At a meeting which was described as "emotional but not rancorous", Jeremy Corbyn told his shadow cabinet that he would instruct Labour's incoming general secretary Jennie Formby to make the implementation of measures to tackle anti-Semitism her priority.
The Labour leader led a one-hour discussion on anti-Semitism during which, the BBC understands, two shadow ministers complained that the party had been slow to implement Baroness Chakrabarti's report into anti-Semitism, completed in 2016.
As shadow attorney general, she attended the meeting and was one of a number of party spokespeople to share her own experience of discrimination.
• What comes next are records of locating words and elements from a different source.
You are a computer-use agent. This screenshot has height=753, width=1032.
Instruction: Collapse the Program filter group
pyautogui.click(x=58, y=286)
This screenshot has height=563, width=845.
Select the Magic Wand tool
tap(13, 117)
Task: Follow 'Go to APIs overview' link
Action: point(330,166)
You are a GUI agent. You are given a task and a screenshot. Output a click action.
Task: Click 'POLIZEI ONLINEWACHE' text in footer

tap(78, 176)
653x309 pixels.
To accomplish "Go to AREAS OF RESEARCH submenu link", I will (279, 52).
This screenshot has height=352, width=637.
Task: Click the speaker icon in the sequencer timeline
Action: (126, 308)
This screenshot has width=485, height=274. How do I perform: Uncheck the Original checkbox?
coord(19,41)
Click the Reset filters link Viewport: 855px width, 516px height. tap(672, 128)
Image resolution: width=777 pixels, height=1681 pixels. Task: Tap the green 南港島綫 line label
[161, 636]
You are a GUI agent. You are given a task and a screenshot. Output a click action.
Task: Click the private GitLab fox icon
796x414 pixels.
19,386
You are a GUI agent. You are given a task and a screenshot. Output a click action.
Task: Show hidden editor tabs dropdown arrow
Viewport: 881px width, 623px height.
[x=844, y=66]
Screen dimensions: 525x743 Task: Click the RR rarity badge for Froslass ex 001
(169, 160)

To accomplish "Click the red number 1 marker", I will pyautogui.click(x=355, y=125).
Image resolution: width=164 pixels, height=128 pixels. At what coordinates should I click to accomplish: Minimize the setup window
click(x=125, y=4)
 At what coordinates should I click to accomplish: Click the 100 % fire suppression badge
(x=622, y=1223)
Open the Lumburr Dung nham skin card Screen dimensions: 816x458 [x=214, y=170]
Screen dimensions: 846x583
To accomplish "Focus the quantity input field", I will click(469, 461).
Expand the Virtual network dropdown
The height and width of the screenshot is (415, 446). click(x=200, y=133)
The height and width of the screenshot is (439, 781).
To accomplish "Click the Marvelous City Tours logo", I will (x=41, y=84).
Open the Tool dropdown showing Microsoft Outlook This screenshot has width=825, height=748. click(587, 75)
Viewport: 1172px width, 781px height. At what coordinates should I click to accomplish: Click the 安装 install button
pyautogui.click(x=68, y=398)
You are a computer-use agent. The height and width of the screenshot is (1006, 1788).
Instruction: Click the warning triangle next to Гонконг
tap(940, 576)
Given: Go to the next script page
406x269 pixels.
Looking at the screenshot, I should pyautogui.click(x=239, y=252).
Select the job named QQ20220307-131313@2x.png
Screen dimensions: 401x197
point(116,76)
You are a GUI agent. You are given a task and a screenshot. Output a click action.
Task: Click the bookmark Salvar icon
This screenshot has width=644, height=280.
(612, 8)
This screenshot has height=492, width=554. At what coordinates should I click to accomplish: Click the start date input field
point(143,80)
Also speaking at the meeting, Shadow Brexit Secretary Sir Keir Starmer said it was the responsibility of Labour's top team to address the problem.
But, off the record, party insiders reacted angrily to the suggestion that they had been dragging their feet over the Chakrabarti recommendations.
They claimed all practical proposals, apart from the appointment of an in-house lawyer, had been carried out – and accused the leadership itself of being reluctant to suspend some members accused of anti-Semitism.
Moves to appoint party officers in every region to look into breaches of the rules, they said, had been opposed by some on the left of the party who feared a purge.
One senior figure told the BBC "if the leadership think the problem of anti-Semitism is solved by how quickly you implement a report, they just don't get it".